Given data >>
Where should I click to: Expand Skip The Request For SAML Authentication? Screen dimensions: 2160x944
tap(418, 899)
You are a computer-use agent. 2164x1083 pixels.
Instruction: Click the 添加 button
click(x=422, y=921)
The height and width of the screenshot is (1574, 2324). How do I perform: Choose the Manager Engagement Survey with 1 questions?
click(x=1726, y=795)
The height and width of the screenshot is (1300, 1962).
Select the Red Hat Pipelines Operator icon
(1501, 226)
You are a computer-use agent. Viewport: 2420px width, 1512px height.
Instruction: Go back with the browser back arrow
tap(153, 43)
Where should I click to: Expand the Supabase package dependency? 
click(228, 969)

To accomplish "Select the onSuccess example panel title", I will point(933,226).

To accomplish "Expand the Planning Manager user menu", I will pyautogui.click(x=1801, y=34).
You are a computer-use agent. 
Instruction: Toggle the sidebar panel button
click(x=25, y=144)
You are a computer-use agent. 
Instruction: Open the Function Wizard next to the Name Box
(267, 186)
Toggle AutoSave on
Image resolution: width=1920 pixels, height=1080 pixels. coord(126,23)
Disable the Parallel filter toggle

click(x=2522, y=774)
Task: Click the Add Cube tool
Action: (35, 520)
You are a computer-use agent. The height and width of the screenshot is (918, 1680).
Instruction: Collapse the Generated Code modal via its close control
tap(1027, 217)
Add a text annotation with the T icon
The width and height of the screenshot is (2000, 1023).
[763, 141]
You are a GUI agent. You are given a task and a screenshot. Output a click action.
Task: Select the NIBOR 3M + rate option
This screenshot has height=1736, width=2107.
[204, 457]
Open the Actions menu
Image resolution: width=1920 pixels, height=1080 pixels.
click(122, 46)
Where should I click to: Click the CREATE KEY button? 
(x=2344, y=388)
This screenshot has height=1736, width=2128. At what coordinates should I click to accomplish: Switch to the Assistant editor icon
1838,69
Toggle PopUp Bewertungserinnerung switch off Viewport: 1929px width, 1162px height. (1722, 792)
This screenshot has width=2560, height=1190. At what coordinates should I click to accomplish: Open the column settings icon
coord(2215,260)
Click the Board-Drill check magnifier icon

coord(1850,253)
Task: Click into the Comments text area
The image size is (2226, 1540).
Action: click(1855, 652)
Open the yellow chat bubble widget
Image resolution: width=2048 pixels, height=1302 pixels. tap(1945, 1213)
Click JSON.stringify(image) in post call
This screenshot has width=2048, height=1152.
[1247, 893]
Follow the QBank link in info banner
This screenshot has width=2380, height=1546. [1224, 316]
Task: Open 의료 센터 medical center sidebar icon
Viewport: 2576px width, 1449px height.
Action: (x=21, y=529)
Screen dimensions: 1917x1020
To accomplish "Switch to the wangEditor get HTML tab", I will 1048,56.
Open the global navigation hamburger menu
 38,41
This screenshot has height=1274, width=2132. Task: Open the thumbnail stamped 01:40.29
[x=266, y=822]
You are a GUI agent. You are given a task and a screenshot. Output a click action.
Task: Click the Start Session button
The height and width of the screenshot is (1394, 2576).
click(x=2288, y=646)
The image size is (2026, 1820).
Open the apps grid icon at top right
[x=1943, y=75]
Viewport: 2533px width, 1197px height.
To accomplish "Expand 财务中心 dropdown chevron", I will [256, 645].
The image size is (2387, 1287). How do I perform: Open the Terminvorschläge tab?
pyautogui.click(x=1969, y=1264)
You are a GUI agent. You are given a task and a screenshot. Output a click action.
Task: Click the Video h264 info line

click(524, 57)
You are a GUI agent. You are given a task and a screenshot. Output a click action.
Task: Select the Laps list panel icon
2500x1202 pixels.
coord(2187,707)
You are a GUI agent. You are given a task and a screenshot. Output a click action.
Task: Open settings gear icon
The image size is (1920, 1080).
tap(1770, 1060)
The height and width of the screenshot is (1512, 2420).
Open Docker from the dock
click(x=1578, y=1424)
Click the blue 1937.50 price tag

Exercise aim >> For the word "will", find all matching lines in the entries above and copy them out.

Solution to this exercise >>
To accomplish "Select the onSuccess example panel title", I will point(933,226).
To accomplish "Expand the Planning Manager user menu", I will pyautogui.click(x=1801, y=34).
To accomplish "Switch to the wangEditor get HTML tab", I will 1048,56.
To accomplish "Expand 财务中心 dropdown chevron", I will [256, 645].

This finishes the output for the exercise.